Remember This Button
Each message in the chat displays a "Remember this" button in its action bar. Clicking it creates a memory from the message content. The button provides visual feedback (a brief highlight) to confirm the memory was saved.
Memories Sidebar Panel
The toolbar includes a toggle button to open the Memories sidebar panel. This panel displays all active memories for the current chat in a scrollable list.
- Each memory entry shows its content, category, source type, and creation date.
- Memories can be edited inline -- click the edit icon, modify the text, and save.
- Memories can be deleted via the delete icon on each entry.
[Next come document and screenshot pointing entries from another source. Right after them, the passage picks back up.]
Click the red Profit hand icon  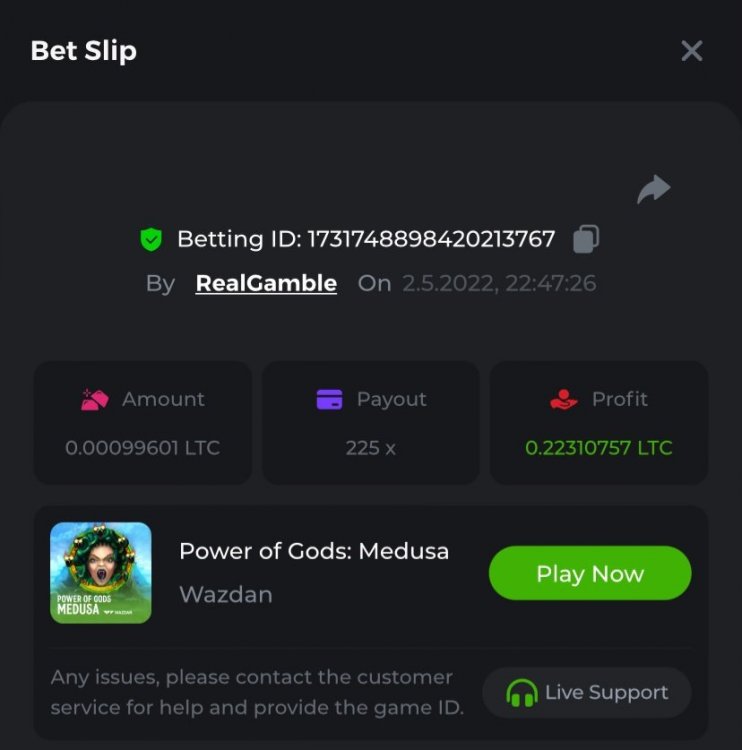pyautogui.click(x=564, y=399)
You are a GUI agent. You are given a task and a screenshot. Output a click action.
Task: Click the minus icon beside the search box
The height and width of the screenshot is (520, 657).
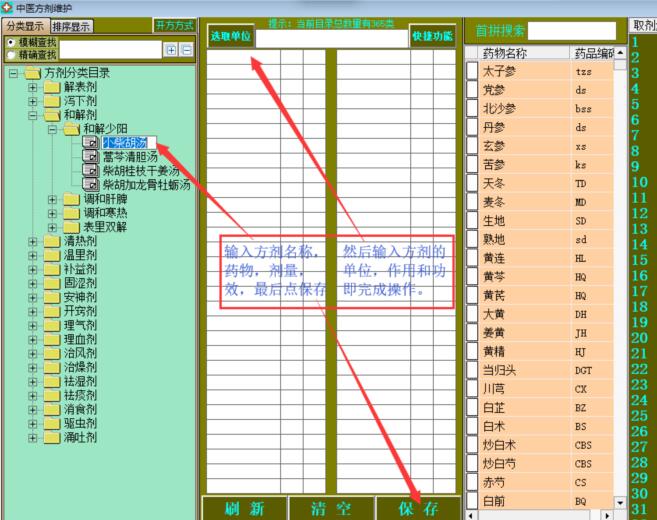click(x=184, y=49)
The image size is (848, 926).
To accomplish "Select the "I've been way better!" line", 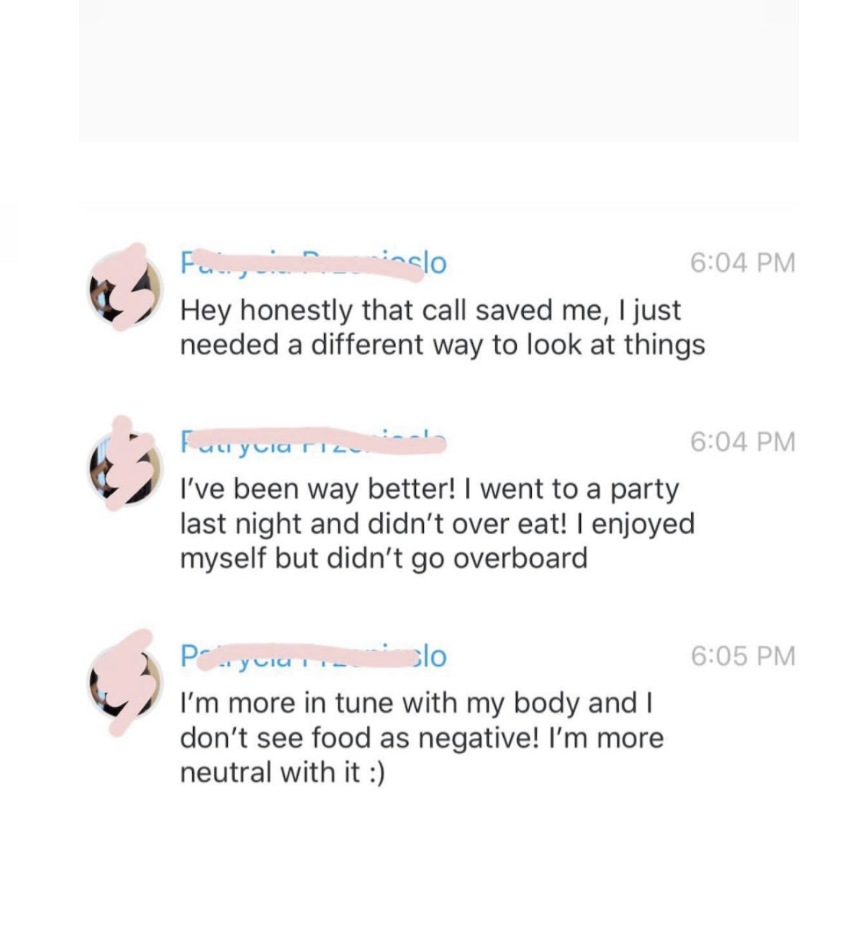I will (429, 490).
- A memory count badge on the toolbar toggle shows the total number of active memories.
Memory Count Badge
The toolbar toggle button displays a small badge showing the current count of active memories for the chat. This updates in real time as memories are created or deleted, whether by the model or the user.
Data Model
Each memory is associated with a single chat and optionally linked to the message that created it.
Memory Object
| Field | Type | Description |
|---|---|---|
id |
string | Memory identifier in mem_xxx format. |
content |
string | The text content of the memory. |
category |
string (nullable) | Optional category: preference, fact, or instruction. |
source_type |
string | How the memory was created: model (via save_memory tool) or user (via "Remember this" button). |
created_at |
string | ISO 8601 timestamp when the memory was created. |
updated_at |
string | ISO 8601 timestamp when the memory was last updated. |